Jesus’ baptism was the Genesis of his life and ministry. The beginning of his traveling, calling, teaching, and healing… Baptism for us is the Genesis of our Christian life and our ministry as followers of Jesus Christ. Is an initiation into the Christian faith… It is that initial sacrament through which God adopts us as Children of God… it initiates us and makes us full members and allows us to be fully included into Christ’s Body the Church by water and the Holy Spirit. 

And our baptism is witnessed by the whole community and the whole community makes promises to help us live into our Baptism… In a few minutes, we will once again stand with Annie as she takes her baptismal vows and re-new our own vows… those promises that commit our lives to Christ… 

And we know, that regardless of the age we were when we were baptized, that God’s grace came raining down on us to adopt us as children of God and make recipients of the Holy Spirit… and we also had a Christian community backing us up…

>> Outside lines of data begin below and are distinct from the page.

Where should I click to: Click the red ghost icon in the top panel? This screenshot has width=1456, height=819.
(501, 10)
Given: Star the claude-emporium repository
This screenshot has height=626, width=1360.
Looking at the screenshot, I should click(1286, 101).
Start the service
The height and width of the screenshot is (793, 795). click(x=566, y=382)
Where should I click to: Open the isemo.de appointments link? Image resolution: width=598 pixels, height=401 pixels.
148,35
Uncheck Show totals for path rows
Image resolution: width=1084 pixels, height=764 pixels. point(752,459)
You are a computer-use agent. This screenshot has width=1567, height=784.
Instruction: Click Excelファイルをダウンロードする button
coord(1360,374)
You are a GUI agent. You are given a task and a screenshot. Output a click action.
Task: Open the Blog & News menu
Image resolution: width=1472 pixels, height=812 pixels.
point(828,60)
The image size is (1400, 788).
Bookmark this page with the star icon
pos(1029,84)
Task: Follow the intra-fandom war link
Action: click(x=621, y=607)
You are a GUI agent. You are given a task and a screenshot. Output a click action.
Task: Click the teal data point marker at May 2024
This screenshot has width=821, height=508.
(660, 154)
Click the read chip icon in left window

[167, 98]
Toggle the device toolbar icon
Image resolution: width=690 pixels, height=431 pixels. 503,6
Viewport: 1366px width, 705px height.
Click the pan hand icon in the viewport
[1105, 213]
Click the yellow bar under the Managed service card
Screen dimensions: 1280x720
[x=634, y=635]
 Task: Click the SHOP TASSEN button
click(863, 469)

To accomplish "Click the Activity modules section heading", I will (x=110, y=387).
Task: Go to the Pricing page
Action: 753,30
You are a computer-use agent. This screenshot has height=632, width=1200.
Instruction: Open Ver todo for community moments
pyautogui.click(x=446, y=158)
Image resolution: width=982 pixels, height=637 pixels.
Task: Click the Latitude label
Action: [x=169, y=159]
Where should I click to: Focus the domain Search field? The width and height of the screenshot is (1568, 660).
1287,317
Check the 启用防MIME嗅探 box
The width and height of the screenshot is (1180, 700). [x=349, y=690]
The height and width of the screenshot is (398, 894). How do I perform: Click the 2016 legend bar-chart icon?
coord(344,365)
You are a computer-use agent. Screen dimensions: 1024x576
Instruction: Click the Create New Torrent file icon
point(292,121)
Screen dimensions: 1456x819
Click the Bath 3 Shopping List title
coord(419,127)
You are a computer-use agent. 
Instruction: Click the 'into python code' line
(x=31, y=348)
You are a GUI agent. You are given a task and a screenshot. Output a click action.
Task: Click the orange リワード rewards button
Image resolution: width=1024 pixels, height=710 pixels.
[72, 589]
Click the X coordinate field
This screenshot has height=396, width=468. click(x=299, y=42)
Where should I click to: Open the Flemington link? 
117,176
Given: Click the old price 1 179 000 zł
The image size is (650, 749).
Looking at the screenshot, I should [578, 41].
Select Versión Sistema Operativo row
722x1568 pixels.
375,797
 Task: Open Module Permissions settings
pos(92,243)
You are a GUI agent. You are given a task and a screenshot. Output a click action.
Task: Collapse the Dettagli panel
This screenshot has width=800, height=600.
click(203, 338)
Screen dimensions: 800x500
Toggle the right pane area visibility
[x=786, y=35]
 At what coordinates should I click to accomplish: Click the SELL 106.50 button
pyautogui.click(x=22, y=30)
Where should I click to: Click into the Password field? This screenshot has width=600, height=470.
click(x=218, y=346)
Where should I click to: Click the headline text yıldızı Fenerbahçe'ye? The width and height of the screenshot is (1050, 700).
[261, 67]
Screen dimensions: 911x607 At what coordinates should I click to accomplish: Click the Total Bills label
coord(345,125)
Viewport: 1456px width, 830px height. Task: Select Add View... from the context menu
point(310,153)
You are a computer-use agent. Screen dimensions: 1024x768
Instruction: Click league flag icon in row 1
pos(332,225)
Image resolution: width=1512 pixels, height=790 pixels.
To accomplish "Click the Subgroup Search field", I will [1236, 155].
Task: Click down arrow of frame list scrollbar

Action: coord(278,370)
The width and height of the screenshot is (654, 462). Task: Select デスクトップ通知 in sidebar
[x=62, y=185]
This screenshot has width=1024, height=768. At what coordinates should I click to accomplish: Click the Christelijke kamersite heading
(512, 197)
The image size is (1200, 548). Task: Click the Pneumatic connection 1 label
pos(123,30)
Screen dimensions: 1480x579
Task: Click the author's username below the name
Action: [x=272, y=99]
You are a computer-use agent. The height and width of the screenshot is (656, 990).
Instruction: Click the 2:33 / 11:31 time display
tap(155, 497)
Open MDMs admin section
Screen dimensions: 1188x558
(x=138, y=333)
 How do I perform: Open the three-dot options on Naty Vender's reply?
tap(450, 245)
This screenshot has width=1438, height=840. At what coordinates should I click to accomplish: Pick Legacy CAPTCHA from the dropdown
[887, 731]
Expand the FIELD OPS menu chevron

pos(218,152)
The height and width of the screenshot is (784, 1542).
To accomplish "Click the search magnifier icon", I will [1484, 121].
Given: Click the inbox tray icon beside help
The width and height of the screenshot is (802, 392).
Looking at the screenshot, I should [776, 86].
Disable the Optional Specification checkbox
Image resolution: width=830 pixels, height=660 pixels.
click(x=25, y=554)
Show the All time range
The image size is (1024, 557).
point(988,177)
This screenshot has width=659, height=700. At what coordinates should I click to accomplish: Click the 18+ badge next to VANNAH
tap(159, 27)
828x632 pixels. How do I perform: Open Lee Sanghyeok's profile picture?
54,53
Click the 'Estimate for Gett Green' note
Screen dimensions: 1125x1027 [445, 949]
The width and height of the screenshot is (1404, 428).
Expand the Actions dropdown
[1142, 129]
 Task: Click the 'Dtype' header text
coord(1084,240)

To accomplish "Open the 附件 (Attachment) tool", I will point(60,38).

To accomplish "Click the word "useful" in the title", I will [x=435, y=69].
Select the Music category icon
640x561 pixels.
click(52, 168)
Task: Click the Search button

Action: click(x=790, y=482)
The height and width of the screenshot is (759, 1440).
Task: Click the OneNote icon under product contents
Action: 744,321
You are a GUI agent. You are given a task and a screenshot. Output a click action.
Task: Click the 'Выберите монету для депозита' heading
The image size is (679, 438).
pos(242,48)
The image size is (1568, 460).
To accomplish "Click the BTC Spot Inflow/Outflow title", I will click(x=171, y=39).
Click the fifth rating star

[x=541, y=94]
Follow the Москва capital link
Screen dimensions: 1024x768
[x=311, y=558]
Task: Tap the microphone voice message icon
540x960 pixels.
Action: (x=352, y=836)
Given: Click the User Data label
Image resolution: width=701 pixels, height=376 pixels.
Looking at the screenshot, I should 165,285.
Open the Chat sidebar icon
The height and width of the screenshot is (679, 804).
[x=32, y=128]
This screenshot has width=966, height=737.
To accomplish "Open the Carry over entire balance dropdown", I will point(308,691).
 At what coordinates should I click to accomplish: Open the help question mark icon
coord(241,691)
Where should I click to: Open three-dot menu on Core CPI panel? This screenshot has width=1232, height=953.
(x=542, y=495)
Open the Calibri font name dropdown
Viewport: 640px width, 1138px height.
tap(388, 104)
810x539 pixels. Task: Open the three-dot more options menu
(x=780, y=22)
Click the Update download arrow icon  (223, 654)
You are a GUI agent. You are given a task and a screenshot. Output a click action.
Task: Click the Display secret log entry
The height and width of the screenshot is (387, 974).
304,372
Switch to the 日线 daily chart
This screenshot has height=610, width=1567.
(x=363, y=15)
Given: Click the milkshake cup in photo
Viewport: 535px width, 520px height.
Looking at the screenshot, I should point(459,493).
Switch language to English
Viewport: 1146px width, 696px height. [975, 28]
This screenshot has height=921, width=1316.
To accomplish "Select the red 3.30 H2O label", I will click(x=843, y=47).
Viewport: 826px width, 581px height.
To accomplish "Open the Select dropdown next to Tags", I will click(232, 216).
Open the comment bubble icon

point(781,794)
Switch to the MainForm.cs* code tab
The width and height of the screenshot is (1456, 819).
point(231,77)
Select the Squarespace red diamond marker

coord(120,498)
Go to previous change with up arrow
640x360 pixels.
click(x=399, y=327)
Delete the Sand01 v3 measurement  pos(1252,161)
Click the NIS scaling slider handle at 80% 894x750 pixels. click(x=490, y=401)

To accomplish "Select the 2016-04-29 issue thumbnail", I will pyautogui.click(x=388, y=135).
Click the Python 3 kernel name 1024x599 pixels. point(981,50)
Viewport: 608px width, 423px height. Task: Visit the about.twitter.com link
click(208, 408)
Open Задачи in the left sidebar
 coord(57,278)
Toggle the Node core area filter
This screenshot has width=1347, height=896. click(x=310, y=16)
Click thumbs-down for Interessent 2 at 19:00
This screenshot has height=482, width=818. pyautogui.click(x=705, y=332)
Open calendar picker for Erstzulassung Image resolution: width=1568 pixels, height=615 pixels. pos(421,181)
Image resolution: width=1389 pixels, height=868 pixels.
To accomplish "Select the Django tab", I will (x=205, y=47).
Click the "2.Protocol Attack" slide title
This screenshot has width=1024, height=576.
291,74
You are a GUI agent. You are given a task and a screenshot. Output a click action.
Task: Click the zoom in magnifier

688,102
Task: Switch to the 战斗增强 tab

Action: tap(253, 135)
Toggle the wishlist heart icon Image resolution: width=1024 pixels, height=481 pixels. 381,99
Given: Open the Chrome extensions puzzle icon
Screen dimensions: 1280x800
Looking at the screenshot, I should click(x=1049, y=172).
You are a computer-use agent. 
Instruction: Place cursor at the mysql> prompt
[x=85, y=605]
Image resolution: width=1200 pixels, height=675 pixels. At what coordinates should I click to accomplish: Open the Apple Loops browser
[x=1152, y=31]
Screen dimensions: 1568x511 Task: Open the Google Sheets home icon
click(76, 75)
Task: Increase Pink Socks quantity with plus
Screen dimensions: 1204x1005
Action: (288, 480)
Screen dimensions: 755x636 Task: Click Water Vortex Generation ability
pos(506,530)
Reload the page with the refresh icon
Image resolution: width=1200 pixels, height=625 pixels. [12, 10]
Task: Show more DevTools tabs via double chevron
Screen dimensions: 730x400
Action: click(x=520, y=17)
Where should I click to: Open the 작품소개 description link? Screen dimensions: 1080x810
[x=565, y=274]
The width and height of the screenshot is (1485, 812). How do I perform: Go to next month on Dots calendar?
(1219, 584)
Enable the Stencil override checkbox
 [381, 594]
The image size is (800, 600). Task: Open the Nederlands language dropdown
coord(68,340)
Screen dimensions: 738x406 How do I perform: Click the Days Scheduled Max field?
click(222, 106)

See, the Christian life doesn’t occur in a vacuum it is not just “God and me” or a “Jesus and me”… It is experienced in a Community gathered, a community of Christ adopted by God and empowered by the Holy Spirit. Through our participation, we become the beloved of God those favored by God and we are given the task of doing God’s work in the world.

We know most assuredly that Jesus Christ is God… And that God came to this world as one of us to redeem us, to restore us to God’s favor, so that we might become his Children and therefore heirs of the Kingdom of God, - to forever be in the presence of the One who created us.

Baptism clothes us with God’s grace and surrounds us with God’s light and protection. It gives us a “new life” in Christ… God gathers us as a community, and gives us identity… our only true identity as God’s Children… 

Then God empowers us by the Holy Spirit to act… to act and build up the Kingdom of God.

(Please Stand)
Therefore, brothers and sisters, I call upon you now, to renew the solemn promises and vows of Holy Baptism, by which we once renounced Satan and all his works, and promised to serve God faithfully in his Holy Catholic Church.